== ASSIGNED TASK ==
Below is a block of records; repeat each one exactly.

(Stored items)

---------------

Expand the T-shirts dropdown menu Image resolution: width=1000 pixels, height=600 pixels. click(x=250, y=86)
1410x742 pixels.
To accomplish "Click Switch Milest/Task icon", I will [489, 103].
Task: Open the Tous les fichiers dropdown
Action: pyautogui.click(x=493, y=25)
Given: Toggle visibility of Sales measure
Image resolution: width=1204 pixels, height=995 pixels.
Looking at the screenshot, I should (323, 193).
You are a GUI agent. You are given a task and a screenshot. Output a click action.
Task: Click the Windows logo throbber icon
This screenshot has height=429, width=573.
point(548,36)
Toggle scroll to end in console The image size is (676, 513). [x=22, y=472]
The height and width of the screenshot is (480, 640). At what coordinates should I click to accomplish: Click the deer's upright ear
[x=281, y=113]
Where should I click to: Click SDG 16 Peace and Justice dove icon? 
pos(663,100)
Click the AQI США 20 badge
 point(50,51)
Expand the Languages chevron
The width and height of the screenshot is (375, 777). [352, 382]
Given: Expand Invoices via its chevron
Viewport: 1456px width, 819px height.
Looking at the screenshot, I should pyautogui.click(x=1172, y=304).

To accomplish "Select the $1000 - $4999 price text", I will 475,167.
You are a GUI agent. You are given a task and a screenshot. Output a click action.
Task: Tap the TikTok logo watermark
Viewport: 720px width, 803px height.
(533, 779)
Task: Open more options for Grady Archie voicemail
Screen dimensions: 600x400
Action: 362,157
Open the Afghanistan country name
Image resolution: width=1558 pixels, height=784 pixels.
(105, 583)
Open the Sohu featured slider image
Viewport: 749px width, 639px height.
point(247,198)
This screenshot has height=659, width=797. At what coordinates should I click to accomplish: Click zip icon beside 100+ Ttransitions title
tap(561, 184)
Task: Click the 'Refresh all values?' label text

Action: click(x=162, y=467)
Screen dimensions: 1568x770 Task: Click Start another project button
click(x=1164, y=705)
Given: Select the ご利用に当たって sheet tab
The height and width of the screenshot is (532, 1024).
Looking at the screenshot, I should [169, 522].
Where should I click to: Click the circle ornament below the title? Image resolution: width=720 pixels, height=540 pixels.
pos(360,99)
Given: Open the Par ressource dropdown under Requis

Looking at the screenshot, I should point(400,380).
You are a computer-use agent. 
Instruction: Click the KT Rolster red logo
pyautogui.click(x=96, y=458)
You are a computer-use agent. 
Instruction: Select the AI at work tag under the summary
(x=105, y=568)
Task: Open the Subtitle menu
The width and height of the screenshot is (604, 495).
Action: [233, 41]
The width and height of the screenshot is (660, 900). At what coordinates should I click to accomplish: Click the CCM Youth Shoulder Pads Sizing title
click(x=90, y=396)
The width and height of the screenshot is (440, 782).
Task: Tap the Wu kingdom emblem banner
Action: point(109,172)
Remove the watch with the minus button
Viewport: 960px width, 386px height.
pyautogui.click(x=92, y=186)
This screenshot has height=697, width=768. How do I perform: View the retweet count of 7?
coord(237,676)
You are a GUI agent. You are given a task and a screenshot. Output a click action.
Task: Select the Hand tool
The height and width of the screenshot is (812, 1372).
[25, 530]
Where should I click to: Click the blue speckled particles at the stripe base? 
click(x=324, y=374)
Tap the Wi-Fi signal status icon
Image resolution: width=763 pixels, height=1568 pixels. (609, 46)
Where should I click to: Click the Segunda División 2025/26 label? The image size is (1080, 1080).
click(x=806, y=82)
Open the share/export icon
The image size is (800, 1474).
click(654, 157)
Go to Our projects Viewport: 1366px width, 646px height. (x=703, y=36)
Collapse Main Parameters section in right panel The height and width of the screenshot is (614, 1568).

---------------

== COMPLETED TASK ==
Expand the T-shirts dropdown menu Image resolution: width=1000 pixels, height=600 pixels. click(x=250, y=86)
1410x742 pixels.
To accomplish "Click Switch Milest/Task icon", I will [489, 103].
Task: Open the Tous les fichiers dropdown
Action: pyautogui.click(x=493, y=25)
Given: Toggle visibility of Sales measure
Image resolution: width=1204 pixels, height=995 pixels.
Looking at the screenshot, I should (323, 193).
You are a GUI agent. You are given a task and a screenshot. Output a click action.
Task: Click the Windows logo throbber icon
This screenshot has height=429, width=573.
point(548,36)
Toggle scroll to end in console The image size is (676, 513). [x=22, y=472]
The height and width of the screenshot is (480, 640). At what coordinates should I click to accomplish: Click the deer's upright ear
[x=281, y=113]
Where should I click to: Click SDG 16 Peace and Justice dove icon? 
pos(663,100)
Click the AQI США 20 badge
 point(50,51)
Expand the Languages chevron
The width and height of the screenshot is (375, 777). [352, 382]
Given: Expand Invoices via its chevron
Viewport: 1456px width, 819px height.
Looking at the screenshot, I should pyautogui.click(x=1172, y=304).

To accomplish "Select the $1000 - $4999 price text", I will 475,167.
You are a GUI agent. You are given a task and a screenshot. Output a click action.
Task: Tap the TikTok logo watermark
Viewport: 720px width, 803px height.
(533, 779)
Task: Open more options for Grady Archie voicemail
Screen dimensions: 600x400
Action: 362,157
Open the Afghanistan country name
Image resolution: width=1558 pixels, height=784 pixels.
(105, 583)
Open the Sohu featured slider image
Viewport: 749px width, 639px height.
point(247,198)
This screenshot has height=659, width=797. At what coordinates should I click to accomplish: Click zip icon beside 100+ Ttransitions title
tap(561, 184)
Task: Click the 'Refresh all values?' label text

Action: click(x=162, y=467)
Screen dimensions: 1568x770 Task: Click Start another project button
click(x=1164, y=705)
Given: Select the ご利用に当たって sheet tab
The height and width of the screenshot is (532, 1024).
Looking at the screenshot, I should [169, 522].
Where should I click to: Click the circle ornament below the title? Image resolution: width=720 pixels, height=540 pixels.
pos(360,99)
Given: Open the Par ressource dropdown under Requis

Looking at the screenshot, I should point(400,380).
You are a computer-use agent. 
Instruction: Click the KT Rolster red logo
pyautogui.click(x=96, y=458)
You are a computer-use agent. 
Instruction: Select the AI at work tag under the summary
(x=105, y=568)
Task: Open the Subtitle menu
The width and height of the screenshot is (604, 495).
Action: [233, 41]
The width and height of the screenshot is (660, 900). At what coordinates should I click to accomplish: Click the CCM Youth Shoulder Pads Sizing title
click(x=90, y=396)
The width and height of the screenshot is (440, 782).
Task: Tap the Wu kingdom emblem banner
Action: point(109,172)
Remove the watch with the minus button
Viewport: 960px width, 386px height.
pyautogui.click(x=92, y=186)
This screenshot has height=697, width=768. How do I perform: View the retweet count of 7?
coord(237,676)
You are a GUI agent. You are given a task and a screenshot. Output a click action.
Task: Select the Hand tool
The height and width of the screenshot is (812, 1372).
[25, 530]
Where should I click to: Click the blue speckled particles at the stripe base? 
click(x=324, y=374)
Tap the Wi-Fi signal status icon
Image resolution: width=763 pixels, height=1568 pixels. (609, 46)
Where should I click to: Click the Segunda División 2025/26 label? The image size is (1080, 1080).
click(x=806, y=82)
Open the share/export icon
The image size is (800, 1474).
click(654, 157)
Go to Our projects Viewport: 1366px width, 646px height. (x=703, y=36)
Collapse Main Parameters section in right panel The height and width of the screenshot is (614, 1568).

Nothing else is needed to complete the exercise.